Min Sook was born in South Korea and her family immigrated to Toronto when she was 3 years old. She grew up working behind the counter of her family’s convenience store. She learned early on that in order to thrive she would need to speak up. Like so many of us, she didn’t see herself reflected in the media or in positions of power. She began organizing as a teenager to speak out about social justice issues impacting her community.

Min Sook learned grassroots organizing as a member of Youth Against Apartheid, to build solidarity with the freedom movement in South Africa.  She has worked with groups like CUPE, the International Women’s Day committee, Mayworks Festival of Working People and the Arts and CKLN community radio.

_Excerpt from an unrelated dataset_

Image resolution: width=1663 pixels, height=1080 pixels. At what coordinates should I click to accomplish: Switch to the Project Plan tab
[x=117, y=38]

Today, Min Sook is a professor at OCAD University. She uses the classroom to talk to young artists about the powerful ways that art can make positive change.  She is the faculty lead on the development of a new program of study, ‘Art & Social Change’, the first of its kind in the world. As a member of the university senate, she plays a critical role in the governance of the institution.

Over the past two decades Min Sook has made 8 feature documentaries. She uses art, advocacy and education as a bridge for people to better understand each other across differences and to build common ground to work together. Min Sook has worked with partners like the National Film Board of Canada, CBC, History Television and TVO on stories about Korean reunification, Jewish resistance during WWII and municipal government. Her films have united people in action across this country and have had direct impact on people’s lives. Her most recent documentary, Migrant Dreams, is used as an educational and mobilizing tool to build justice for migrant workers in Canada. 

Awards and Honours

2017    Canadian Association of Journalists Award for Labour Reporting for Migrant Dreams.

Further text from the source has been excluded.